— Written problem —
Rewrite the stretch of material from the line containing "The image size is (2576, 1428). In" through the line containing "pyautogui.click(x=1514, y=84)" so that "Volume Adjuster" becomes "Volume Control", with everything else left as it is. Return only those lines.

** begin Excerpted data **

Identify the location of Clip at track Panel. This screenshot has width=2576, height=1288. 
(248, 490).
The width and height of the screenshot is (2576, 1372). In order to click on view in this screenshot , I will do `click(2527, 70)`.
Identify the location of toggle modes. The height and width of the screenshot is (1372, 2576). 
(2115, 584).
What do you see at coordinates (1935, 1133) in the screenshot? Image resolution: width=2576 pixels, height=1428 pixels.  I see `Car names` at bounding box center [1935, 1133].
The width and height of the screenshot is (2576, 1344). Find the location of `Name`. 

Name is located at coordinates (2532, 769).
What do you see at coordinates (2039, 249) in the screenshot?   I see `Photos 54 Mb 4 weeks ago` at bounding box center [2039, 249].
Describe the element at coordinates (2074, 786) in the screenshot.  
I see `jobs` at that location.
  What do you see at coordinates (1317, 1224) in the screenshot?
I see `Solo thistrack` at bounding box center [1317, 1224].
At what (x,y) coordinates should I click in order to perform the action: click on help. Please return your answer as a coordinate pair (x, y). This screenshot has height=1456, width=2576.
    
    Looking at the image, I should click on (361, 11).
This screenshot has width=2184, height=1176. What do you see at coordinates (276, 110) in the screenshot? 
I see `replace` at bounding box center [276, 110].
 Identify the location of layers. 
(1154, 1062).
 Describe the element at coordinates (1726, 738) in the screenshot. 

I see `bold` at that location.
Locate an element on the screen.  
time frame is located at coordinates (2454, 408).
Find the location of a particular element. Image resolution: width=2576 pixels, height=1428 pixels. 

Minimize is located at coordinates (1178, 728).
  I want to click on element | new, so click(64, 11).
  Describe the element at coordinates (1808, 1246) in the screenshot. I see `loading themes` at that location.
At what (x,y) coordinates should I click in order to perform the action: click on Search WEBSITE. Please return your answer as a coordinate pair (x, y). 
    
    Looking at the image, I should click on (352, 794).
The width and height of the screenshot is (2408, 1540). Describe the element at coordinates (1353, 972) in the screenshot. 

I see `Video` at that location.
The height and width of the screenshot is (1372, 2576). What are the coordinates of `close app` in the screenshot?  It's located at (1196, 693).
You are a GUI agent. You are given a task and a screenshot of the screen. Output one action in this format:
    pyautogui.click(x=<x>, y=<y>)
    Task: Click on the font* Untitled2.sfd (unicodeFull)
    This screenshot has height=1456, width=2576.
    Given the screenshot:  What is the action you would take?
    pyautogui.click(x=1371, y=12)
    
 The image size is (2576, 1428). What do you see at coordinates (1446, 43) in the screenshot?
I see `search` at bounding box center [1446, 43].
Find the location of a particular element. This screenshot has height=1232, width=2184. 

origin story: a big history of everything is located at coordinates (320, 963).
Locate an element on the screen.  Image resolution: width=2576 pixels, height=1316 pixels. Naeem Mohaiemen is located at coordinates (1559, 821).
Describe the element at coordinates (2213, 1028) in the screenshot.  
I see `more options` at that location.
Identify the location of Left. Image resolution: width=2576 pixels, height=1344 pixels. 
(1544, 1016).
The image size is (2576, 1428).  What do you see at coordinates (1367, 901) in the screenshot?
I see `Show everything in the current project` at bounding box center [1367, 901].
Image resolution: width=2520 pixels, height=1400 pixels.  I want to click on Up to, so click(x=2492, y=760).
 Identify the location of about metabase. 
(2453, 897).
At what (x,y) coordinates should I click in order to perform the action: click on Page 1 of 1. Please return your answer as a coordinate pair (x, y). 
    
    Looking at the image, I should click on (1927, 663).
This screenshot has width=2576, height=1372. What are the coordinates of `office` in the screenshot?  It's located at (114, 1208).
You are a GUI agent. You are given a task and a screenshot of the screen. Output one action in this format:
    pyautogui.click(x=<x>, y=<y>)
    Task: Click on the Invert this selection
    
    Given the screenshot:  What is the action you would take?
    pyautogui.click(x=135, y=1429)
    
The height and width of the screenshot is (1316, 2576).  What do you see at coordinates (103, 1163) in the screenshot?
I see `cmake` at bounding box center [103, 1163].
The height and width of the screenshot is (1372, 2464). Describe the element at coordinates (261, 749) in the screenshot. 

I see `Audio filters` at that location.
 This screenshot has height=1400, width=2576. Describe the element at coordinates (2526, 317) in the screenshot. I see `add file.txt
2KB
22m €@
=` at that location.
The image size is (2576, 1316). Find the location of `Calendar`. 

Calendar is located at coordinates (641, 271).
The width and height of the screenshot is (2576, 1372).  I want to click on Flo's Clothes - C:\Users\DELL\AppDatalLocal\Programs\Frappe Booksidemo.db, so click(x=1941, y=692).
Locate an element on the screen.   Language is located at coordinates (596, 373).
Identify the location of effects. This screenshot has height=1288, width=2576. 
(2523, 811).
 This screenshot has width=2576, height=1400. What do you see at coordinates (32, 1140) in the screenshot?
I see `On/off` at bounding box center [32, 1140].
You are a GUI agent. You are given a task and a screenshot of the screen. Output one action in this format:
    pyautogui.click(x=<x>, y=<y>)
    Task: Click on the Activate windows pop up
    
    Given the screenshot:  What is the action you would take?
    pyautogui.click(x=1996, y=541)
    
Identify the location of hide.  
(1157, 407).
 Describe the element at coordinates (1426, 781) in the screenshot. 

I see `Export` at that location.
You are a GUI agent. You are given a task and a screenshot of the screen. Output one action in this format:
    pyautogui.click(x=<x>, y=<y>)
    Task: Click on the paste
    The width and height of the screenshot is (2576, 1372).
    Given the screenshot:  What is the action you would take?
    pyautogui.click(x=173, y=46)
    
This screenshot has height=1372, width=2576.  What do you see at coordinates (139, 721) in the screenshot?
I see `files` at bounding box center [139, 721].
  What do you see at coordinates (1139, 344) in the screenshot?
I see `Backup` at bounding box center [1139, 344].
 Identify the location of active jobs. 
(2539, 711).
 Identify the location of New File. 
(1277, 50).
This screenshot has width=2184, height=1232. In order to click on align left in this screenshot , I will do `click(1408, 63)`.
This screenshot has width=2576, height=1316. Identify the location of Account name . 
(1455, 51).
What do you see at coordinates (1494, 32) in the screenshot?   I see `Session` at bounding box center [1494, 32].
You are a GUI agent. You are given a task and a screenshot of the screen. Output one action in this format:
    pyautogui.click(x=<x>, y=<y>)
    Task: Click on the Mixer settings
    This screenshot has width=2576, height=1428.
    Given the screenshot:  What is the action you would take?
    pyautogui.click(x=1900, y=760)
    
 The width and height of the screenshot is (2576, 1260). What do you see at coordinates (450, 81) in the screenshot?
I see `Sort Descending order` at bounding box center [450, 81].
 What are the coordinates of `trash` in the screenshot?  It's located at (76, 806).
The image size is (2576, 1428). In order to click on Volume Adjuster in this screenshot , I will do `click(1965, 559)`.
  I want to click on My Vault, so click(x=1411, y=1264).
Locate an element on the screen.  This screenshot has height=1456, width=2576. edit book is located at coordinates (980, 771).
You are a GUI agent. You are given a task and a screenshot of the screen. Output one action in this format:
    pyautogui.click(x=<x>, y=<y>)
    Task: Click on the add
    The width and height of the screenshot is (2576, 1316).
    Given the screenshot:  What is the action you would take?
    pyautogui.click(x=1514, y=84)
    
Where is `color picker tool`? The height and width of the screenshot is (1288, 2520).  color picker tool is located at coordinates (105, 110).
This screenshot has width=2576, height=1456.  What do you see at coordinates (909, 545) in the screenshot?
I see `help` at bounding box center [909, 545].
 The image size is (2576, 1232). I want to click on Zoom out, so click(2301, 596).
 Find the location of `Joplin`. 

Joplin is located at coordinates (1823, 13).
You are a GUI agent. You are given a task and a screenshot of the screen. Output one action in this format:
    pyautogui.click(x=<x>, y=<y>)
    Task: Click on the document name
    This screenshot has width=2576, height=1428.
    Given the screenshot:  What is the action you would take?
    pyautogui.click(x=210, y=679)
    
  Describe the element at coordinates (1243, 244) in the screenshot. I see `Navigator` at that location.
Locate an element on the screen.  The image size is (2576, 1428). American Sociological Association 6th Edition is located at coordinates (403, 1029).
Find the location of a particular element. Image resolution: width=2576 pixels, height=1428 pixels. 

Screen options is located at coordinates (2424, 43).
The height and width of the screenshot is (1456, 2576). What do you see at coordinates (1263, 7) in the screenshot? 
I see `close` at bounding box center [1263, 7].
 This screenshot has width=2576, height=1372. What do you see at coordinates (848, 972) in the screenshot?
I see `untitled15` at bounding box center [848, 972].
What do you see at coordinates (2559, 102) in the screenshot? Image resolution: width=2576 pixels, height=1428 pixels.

** end Excerpted data **

— Answer to this problem —
The image size is (2576, 1428). In order to click on Volume Control in this screenshot , I will do `click(1965, 559)`.
  I want to click on My Vault, so click(x=1411, y=1264).
Locate an element on the screen.  This screenshot has height=1456, width=2576. edit book is located at coordinates (980, 771).
You are a GUI agent. You are given a task and a screenshot of the screen. Output one action in this format:
    pyautogui.click(x=<x>, y=<y>)
    Task: Click on the add
    The width and height of the screenshot is (2576, 1316).
    Given the screenshot:  What is the action you would take?
    pyautogui.click(x=1514, y=84)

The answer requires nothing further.